DATASET ENTRIES section start

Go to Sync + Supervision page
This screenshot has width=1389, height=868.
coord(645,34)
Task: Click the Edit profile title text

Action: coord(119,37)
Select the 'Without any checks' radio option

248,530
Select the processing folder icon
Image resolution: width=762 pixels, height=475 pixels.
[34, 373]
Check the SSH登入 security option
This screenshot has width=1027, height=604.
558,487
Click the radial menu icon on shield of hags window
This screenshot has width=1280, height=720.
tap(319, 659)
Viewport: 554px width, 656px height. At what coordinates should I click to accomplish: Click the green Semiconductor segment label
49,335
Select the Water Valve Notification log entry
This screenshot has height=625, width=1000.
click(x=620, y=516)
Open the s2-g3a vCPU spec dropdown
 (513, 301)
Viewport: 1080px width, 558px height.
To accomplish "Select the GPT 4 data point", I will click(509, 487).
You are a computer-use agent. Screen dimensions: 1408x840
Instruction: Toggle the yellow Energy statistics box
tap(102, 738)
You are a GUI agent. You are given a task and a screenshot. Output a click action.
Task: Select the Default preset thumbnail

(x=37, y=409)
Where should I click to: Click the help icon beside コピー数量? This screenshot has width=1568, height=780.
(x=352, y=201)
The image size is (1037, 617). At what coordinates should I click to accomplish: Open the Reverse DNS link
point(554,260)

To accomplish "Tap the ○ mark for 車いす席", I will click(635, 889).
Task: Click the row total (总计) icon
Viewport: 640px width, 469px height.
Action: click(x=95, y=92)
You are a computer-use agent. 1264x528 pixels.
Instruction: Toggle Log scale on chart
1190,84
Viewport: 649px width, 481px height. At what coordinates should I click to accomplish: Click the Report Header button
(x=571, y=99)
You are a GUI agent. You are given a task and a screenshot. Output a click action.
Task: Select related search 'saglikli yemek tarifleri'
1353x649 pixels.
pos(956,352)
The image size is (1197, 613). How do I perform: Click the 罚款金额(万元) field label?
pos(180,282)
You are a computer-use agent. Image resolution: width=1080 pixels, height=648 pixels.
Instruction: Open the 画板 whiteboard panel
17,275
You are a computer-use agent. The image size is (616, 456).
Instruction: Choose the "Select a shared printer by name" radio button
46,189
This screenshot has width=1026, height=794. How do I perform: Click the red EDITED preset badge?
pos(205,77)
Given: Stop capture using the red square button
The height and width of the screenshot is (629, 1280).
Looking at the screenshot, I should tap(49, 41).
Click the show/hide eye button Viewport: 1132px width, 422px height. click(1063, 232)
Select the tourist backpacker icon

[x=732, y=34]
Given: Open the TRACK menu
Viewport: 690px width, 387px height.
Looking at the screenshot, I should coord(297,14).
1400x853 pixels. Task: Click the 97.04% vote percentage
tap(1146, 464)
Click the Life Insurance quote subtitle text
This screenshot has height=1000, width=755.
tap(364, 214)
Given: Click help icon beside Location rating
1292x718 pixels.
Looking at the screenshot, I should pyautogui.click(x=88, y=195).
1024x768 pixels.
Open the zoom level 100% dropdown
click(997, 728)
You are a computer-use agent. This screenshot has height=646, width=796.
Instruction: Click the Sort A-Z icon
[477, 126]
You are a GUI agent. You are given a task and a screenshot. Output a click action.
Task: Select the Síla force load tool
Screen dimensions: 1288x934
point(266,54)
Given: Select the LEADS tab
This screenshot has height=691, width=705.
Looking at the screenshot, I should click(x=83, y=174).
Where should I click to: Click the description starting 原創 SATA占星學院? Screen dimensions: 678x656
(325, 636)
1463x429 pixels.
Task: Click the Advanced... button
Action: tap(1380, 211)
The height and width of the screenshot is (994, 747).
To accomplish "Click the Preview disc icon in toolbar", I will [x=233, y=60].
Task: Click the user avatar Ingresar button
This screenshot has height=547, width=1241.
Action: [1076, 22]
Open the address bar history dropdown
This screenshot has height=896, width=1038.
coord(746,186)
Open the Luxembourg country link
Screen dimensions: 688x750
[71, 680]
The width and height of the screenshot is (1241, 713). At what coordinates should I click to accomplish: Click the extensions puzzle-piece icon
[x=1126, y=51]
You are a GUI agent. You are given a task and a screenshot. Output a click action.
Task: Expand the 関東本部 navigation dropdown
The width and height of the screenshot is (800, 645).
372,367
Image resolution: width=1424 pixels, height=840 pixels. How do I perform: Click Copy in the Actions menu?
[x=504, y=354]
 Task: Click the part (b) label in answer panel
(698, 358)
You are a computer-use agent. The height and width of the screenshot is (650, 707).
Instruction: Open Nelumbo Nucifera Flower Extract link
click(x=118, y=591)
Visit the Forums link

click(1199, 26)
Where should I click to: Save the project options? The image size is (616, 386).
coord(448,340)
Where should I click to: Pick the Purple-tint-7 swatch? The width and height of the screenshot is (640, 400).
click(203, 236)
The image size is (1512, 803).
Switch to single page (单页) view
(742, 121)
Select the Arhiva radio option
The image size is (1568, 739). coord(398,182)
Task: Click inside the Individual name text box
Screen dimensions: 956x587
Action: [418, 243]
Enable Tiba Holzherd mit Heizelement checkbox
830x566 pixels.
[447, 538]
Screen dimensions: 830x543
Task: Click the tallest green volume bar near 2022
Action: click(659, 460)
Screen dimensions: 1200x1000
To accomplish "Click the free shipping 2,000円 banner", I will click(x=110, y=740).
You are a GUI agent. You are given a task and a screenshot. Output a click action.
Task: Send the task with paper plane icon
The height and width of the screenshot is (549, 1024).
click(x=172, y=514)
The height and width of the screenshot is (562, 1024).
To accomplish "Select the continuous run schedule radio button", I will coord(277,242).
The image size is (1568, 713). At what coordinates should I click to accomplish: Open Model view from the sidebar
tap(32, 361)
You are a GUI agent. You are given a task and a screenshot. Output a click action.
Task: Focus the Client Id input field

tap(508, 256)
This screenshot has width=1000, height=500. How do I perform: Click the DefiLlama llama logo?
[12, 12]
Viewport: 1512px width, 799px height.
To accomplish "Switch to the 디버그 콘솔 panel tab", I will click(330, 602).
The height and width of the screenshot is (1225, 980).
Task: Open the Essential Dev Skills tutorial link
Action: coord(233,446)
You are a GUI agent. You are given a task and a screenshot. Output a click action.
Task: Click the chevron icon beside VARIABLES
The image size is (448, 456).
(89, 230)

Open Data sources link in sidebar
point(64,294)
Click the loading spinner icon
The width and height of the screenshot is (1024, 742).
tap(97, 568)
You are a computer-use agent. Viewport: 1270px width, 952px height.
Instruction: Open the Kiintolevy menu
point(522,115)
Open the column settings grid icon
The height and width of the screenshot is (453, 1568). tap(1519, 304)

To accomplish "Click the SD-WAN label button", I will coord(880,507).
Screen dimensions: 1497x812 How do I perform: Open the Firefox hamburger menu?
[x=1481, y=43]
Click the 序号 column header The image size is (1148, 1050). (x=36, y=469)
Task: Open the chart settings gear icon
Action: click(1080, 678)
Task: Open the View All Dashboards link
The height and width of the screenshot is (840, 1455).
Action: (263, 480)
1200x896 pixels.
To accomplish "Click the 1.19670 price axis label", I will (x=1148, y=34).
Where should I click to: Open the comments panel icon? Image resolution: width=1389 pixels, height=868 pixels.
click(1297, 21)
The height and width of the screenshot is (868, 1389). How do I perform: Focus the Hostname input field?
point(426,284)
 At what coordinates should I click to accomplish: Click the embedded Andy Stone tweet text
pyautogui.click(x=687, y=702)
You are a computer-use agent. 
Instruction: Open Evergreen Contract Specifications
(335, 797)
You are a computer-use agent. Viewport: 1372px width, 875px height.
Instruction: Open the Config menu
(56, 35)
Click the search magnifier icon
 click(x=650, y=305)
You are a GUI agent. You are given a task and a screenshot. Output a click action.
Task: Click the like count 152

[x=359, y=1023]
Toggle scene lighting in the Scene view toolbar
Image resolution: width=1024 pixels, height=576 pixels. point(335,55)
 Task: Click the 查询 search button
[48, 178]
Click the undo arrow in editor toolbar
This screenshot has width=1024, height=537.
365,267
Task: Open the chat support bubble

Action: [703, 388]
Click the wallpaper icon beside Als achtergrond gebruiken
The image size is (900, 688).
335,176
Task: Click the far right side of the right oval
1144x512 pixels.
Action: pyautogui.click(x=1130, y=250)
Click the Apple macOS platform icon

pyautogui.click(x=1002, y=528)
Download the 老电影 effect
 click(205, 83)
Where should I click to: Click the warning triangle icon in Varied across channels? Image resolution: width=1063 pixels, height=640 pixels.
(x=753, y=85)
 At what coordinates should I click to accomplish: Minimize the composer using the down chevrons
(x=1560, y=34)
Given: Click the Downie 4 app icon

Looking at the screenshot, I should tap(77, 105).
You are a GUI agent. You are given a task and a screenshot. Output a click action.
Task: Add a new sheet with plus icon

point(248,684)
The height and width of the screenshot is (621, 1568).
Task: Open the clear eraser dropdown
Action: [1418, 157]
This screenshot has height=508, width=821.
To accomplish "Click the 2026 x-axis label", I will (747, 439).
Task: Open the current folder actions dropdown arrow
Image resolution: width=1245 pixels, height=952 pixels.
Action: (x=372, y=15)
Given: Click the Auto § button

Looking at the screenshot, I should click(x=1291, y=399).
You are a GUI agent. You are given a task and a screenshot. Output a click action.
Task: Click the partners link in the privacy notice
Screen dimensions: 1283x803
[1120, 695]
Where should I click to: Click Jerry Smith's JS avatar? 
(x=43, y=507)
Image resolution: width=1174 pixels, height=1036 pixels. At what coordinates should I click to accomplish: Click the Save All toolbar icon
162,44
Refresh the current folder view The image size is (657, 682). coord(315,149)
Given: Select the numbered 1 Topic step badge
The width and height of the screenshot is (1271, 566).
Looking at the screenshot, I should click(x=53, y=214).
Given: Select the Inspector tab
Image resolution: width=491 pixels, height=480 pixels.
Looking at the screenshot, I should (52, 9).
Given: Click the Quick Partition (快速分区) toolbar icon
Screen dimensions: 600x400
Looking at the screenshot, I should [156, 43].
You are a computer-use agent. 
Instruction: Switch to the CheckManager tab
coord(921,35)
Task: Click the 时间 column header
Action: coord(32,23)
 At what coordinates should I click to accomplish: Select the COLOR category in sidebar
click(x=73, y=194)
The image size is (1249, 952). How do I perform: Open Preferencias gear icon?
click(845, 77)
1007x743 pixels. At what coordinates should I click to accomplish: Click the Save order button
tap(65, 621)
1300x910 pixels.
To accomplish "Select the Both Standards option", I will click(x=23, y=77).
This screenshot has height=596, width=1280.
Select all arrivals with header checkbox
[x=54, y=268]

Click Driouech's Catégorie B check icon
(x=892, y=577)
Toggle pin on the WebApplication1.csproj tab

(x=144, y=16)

DATASET ENTRIES section end

WHAT IS REQUIRED: When a line of the data holds the string "axis", pick it out and copy it.

ANSWER TO THE EXERCISE:
To accomplish "Click the 1.19670 price axis label", I will (x=1148, y=34).
To accomplish "Click the 2026 x-axis label", I will (747, 439).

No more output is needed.